Walker leaves location of special session to lawmakers
Governor Bill Walker has called lawmakers back to work this month. The fourth special session this year is set to start on October 23 in Juneau where the last three special sessions were held, but now some lawmakers want to move session number four to Alaska’s largest city.
When asked why he chose Juneau last week, the Governor said, “Yes, it would be more convenient to have the special session in Anchorage. That's not where the capitol is… If the legislature would like to convene and move it to Anchorage, I won't oppose that.”
Rep. Chris Birch (R-Anchorage) sent a letter to Walker asking him to consider amending his special session proclamation. Birch says holding hearings in Anchorage would not only save the state money but also cut costs for members of the public who want to participate.

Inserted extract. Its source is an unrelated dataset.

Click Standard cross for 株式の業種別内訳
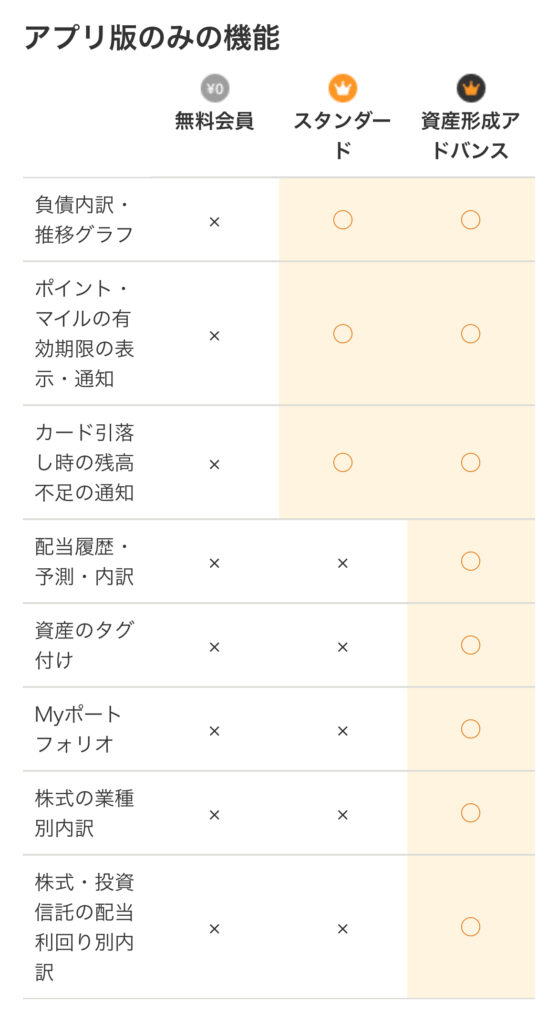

“From my experience in local government, there's nothing that can really replace the face-to-face discussion and dialogue that happens in the public testimony and hearings," said Birch. "We're not talking about moving the capital, we're talking about a cost-savings and permitting the public direct access to their legislature as they consider the important issues of anti-crime legislation and the governor's proposed income tax."
When asked which location they’d prefer, six of the 18 house minority members, including Birch, responded Sunday, all saying they are in favor of holding the special session in Anchorage.
Rep. Les Gara (D-Anchorage) didn’t say which location he prefers during an interview but expressed concern for the productivity of the session.
“I think the location thing is just a side game,” he said, later adding, “I'm less concerned about where it is than I am about solving a half-a-billion-dollar deficit, and if people are moving things around but they'll vote to solve the deficit, that's great.”
KTVA also reached out to a spokesperson for the Senate Majority Sunday but did not hear back.